Siz olsaydınız 19 Mayıs 1919 sabahı yaklaşan gemiden ne beklerdiniz?

19 Mayıs 1919 sabahı Atatürk’ün Samsun’a ayak basacağı gemiden beklentim elbette bir kurtuluş olurdu. İşgal kuvvetlerini bastırmak için Samsun’a gelen Mustafa Kemal Atatürk yalnızca geliş amacından dolayı vatandaş olarak bana bir umut verirdi.

Milletin ve vatanın içinde bulunduğu duruma çözüm üretecek lider vasıflı insanların varlığı halkın direnme gücünü arttırarak mücadele içerisinde pes etmeden yol almasını sağlar.

 

19 Mayıs sabahı Samsun limanına yaklaşan gemiden hem kendim, hem ailem, hem vatanım, hem milletim için bir kurtuluş beklerdim. Milli Mücadele bayrağının açıldığı ve özgürlük için savaşın başladığı 19 Mayıs 1919’da yalnızca bir kişinin değil bütün Türk milletinin zaferi ve mücadelesi vardır.
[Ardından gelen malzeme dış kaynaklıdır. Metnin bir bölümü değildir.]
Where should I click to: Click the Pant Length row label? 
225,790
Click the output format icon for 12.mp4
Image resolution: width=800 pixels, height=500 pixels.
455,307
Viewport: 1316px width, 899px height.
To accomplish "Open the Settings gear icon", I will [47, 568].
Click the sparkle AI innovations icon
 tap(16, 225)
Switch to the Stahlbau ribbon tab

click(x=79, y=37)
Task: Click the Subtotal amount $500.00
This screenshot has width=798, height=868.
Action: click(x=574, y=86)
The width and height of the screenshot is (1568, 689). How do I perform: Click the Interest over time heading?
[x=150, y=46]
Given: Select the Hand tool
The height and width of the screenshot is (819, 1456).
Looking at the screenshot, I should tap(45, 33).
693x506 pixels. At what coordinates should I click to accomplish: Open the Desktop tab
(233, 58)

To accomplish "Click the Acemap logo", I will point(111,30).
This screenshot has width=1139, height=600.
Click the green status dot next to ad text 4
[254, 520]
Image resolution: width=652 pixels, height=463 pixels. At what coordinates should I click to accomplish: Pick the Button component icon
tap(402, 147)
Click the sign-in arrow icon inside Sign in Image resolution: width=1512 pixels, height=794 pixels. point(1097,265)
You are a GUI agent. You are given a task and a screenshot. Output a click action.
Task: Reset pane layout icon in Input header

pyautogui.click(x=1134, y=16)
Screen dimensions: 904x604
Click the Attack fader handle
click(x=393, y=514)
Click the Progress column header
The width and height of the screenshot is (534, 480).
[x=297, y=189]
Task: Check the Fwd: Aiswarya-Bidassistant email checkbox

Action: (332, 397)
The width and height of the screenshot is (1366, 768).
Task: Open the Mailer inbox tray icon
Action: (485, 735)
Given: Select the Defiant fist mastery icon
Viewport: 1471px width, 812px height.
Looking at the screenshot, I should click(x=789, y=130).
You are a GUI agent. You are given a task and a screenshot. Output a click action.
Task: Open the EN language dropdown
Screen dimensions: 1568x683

Bu yüzden tüm bu mücadelenin ilk adımı olan ve özgürlük meşalesini elinde tutan Mustafa Kemal Atatürk tarihimizin varlığımızın unutulmaz ismidir.

İçinde bulunulan durum, tüm halkı perişan etmiş geleceğe dair umutları karartmış ve yine de milletin çaresizliğine karşılık mücadele etme kuvvetini kendinde bulan Mustafa Kemal Atatürk’ün 19 Mayıs sabahı Samsun limanına demir atan gemi ile gelişi tarihin yeniden yazılması ve yeniden umut etmek anlamına gelmekteydi.

 

Mustafa Kemal Atatürk’ün 19 Mayıs Sabahı Samsun’a demir atan ve bir milletin kurtuluşunu temsil eden gemi ve aldığı görev ile alakalı şu sözleri çaresizlik içerisinde ki halka ne hissetmesi gerektiğini de söyler durumdadır.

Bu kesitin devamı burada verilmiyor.